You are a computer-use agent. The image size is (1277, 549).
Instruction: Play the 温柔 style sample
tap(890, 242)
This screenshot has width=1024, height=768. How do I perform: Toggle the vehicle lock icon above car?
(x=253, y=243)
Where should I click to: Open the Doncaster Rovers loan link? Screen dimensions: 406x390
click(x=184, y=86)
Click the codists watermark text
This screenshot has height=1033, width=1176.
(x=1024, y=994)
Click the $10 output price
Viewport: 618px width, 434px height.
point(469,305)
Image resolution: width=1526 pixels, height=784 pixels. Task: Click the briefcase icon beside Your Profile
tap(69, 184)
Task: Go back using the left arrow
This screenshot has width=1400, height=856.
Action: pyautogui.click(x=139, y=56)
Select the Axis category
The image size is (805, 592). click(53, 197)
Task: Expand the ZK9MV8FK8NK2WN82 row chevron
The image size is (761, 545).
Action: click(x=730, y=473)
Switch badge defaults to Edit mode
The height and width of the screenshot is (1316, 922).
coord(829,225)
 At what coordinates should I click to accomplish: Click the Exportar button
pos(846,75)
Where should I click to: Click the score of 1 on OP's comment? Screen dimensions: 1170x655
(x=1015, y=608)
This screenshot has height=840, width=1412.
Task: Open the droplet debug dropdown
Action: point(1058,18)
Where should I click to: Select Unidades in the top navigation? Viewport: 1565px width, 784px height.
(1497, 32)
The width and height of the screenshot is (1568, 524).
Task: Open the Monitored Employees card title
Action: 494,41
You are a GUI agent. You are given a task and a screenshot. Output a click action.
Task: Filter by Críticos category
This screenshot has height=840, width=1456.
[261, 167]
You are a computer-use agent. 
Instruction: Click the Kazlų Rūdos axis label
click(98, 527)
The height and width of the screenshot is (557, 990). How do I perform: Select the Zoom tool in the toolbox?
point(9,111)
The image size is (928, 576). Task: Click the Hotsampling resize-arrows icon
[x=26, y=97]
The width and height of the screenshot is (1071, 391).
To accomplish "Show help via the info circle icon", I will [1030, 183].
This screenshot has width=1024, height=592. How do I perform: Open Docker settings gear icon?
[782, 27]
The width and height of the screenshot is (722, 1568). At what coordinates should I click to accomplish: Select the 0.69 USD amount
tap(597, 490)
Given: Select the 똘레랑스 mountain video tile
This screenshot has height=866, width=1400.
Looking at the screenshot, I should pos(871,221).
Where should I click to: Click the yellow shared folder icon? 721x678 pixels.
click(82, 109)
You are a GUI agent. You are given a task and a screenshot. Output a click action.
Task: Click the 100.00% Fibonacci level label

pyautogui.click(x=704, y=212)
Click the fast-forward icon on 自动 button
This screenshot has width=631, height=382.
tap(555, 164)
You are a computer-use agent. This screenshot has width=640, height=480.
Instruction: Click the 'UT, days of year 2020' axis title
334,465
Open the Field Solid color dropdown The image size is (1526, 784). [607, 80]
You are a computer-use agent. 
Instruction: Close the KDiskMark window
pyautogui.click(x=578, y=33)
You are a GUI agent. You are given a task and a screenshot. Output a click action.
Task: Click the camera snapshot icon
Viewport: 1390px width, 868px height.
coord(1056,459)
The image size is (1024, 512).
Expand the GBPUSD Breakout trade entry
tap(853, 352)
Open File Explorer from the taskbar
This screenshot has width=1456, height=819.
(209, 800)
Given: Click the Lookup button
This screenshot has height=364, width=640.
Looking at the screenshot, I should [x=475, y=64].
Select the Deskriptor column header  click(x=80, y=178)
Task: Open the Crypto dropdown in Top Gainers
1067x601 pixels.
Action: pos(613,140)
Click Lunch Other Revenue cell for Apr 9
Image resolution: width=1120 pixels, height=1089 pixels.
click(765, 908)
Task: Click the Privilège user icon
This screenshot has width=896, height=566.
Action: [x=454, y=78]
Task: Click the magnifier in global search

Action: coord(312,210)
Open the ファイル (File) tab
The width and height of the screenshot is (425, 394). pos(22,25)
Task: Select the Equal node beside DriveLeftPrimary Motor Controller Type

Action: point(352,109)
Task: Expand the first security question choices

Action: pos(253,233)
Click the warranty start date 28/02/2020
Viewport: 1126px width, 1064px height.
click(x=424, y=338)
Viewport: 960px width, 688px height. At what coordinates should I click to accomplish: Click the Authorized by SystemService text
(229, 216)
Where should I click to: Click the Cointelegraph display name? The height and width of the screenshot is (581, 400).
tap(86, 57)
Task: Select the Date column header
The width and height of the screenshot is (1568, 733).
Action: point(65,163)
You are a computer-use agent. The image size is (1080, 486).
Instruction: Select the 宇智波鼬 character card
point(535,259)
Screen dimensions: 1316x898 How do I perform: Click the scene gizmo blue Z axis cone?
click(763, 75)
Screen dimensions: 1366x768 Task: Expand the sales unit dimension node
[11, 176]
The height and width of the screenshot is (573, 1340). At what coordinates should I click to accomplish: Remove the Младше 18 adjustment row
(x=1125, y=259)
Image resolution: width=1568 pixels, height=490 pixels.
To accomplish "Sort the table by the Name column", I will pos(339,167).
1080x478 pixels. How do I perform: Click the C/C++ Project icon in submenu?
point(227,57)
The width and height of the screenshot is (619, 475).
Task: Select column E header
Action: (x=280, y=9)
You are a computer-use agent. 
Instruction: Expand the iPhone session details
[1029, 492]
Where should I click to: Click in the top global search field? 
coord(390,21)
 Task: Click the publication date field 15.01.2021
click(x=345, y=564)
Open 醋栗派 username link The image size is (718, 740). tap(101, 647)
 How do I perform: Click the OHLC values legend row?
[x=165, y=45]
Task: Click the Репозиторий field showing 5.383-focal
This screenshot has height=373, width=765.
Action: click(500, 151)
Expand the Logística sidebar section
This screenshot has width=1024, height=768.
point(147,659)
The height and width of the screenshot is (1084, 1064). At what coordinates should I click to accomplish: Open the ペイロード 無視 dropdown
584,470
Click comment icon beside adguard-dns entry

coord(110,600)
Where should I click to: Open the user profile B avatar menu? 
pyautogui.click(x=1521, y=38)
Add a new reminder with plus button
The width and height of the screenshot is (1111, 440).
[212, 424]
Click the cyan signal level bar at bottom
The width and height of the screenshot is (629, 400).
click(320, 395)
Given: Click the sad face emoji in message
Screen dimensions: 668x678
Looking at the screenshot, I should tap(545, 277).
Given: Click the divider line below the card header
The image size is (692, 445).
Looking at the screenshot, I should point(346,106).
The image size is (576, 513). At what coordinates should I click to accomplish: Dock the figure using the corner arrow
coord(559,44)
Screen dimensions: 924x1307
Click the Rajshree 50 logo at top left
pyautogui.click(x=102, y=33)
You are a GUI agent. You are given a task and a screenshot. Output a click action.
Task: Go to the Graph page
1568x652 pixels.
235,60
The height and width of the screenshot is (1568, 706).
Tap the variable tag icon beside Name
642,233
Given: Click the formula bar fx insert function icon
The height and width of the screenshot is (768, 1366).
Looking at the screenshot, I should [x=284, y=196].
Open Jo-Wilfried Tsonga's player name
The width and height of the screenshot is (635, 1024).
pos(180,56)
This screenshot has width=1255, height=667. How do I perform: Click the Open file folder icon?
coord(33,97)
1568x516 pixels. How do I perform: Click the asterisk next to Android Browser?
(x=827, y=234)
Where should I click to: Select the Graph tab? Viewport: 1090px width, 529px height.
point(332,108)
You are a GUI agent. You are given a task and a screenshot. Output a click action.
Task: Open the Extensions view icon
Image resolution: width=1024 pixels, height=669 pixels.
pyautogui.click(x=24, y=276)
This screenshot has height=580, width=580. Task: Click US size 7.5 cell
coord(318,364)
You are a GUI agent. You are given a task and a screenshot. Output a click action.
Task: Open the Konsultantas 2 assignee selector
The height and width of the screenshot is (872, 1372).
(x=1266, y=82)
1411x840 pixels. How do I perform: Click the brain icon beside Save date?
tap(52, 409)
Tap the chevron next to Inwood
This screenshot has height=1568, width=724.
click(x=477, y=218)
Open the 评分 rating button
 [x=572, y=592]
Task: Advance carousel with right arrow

Exercise requirements: Return the lines above that include the string "will".

Response to this task:
To accomplish "Show help via the info circle icon", I will [1030, 183].
To accomplish "Sort the table by the Name column", I will pos(339,167).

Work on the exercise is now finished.